The strangest thing about making their way through the rear passages of the palace hadn't been anything they'd found. Rather it was what they hadn't found that surprised them most. They had yet to cross paths with even one battle droid or droideka. Something just didn't feel right.
As they came upon the Queen's private wing they saw an area littered with at least a dozen bodies. Two were obviously female. One was dressed in the formal gray robes Jamillia preferred for her handmaidens; the other wore a far more elaborate gown and headdress. Both bore the scorch marks of laser fire shots that had taken their lives.
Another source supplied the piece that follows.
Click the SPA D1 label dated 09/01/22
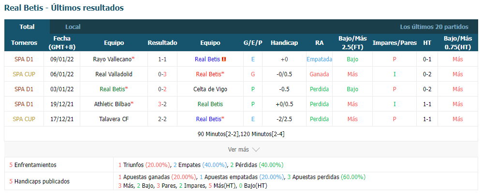The height and width of the screenshot is (195, 483). point(24,59)
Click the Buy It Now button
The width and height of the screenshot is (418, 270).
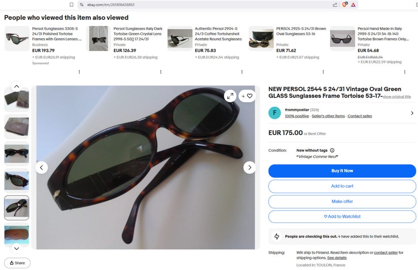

Padmé's breath hung in her throat as a feeling of dread seized her. Anakin walked forward first, bending down to the first of the guardsmen to read his security badge and record his identity.
Padmé could easily imagine the relentless onslaught of droid soldiers that had pushed this group to a final standoff. Solemnly she walked over to where the women lay and kneeled down. It was obvious that the first girl, the one in gray, was not Noalé. Of course, there was no way to positively identify her. She was familiar, but Padmé hated the fact that she couldn't recall her name. The second, the one in elaborate dress, had to be turned over to see her face. Fear clutching at her heart, she took a good look at the young woman's painted visage.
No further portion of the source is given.